To investigate the risk factors for sleep-related crashes, HSRC researchers analyzed crash data and conducted in-depth interviews among drivers who had recently been involved in a crash caused by being drowsy.
HSRC found that drivers who work night shifts, long hours or more than one job are at increased risk for being involved in a crash caused by falling asleep at the wheel or fatigue. Other factors strongly associated with having a drowsy driving crash include sleeping less than six hours per night, being awake for 20 hours or longer and frequent driving between midnight and 6 a.m.
Highlights of the study’s findings include:
- Drivers in sleep and fatigue-related crashes were 4 to 5 times more likely than drivers in the control crash group to work night-shift jobs. Working 60 or more hours a week also increased drivers' risk.
- Twenty-seven percent of the drivers involved in sleep-related crashes worked 60 or more hours a week compared to 17 percent of the drivers in the control crash group.
- Drivers in sleep-related crashes were nearly twice as likely as drivers in the control crash group to work more than one job.
- Between 8 and 10 percent of the drivers in sleep and fatigue crashes reported taking medications that may cause drowsiness, while less than 2 percent of the control crash group fell into this category.
- Three percent of the drivers in sleep crashes reported having a diagnosed sleep disorder.
- The vast majority of people in the study who crashed as a result of driving while drowsy either got too little sleep on a routine basis and built up what sleep researchers describe as ‘sleep debt,' or they got far too little sleep before trying to drive.
With funding from the AAA Foundation for Traffic Safety, researchers from the Center interviewed 1,403 North Carolina drivers identified by police crash reports and driver records.
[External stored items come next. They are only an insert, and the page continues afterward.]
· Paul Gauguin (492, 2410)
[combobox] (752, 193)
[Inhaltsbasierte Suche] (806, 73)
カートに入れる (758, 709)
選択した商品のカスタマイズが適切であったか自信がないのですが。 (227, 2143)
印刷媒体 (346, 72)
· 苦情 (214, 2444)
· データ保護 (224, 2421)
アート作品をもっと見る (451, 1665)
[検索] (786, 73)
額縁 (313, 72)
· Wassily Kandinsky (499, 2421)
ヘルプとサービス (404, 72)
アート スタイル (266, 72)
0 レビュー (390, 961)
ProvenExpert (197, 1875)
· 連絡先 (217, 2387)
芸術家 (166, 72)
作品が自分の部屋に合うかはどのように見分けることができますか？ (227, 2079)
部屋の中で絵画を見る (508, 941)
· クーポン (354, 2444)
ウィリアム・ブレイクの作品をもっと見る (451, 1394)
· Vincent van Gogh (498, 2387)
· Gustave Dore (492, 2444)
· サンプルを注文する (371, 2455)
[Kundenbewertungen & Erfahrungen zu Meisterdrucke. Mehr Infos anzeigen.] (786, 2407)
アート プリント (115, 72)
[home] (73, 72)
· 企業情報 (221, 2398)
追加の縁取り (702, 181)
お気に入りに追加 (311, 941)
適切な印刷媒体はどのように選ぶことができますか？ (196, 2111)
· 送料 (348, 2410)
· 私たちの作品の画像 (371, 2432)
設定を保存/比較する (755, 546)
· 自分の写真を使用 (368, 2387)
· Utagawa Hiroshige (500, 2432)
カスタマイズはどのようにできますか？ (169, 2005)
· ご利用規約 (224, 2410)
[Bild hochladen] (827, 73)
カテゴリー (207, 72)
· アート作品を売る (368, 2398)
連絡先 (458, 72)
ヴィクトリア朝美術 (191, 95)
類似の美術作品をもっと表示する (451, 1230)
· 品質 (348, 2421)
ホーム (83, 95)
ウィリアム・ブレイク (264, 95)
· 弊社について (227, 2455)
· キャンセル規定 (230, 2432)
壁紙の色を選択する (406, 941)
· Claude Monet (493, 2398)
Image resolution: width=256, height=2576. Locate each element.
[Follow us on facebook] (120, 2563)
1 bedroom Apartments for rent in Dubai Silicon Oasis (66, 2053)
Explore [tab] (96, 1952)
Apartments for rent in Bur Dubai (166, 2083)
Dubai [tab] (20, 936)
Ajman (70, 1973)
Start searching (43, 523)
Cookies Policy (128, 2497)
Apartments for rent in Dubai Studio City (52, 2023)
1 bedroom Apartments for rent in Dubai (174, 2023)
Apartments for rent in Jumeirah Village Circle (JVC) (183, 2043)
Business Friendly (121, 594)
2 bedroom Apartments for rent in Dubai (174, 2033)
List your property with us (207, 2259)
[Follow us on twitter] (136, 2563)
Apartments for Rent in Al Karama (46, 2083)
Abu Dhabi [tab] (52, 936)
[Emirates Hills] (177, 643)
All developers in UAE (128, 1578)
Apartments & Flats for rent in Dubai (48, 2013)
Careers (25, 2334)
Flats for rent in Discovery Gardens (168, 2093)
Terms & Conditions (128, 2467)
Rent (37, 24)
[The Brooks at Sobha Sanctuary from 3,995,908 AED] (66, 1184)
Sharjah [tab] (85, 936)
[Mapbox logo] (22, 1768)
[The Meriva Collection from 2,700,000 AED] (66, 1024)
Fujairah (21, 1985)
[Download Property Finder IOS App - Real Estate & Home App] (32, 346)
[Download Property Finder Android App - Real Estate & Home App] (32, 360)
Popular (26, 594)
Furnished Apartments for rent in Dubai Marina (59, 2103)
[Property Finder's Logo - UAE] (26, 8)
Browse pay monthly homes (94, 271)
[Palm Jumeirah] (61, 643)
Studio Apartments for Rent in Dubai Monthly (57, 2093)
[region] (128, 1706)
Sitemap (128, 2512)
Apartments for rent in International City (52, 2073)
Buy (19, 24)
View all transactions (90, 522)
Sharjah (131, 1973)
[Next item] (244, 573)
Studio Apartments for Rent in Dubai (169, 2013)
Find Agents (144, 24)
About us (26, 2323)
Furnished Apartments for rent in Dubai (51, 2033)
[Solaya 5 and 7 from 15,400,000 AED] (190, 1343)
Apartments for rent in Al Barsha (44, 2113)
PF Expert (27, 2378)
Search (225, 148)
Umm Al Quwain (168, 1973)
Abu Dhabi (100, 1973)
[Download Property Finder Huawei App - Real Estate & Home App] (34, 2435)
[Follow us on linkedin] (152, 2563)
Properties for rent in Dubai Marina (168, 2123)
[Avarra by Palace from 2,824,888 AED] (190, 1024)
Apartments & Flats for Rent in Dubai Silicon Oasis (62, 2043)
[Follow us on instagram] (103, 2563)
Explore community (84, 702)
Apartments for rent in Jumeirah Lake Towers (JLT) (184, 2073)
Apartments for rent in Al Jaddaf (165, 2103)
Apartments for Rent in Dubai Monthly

These included phone interviews with 467 drivers involved in recent crashes caused by falling asleep at the wheel or being fatigued, 529 phone interviews with drivers recently involved in crashes not catalogued as fatigue- or sleep-related and 407 phone interviews with drivers who hadn't been in a crash within the past three years.
Why Do People Have Drowsy Driving Crashes? Input from Drivers Who Just Did. J.C. Stutts, J.W. Wilkins, and B.V. Vaughn. Washington, D.C.: AAA Foundation for Traffic Safety, 1999.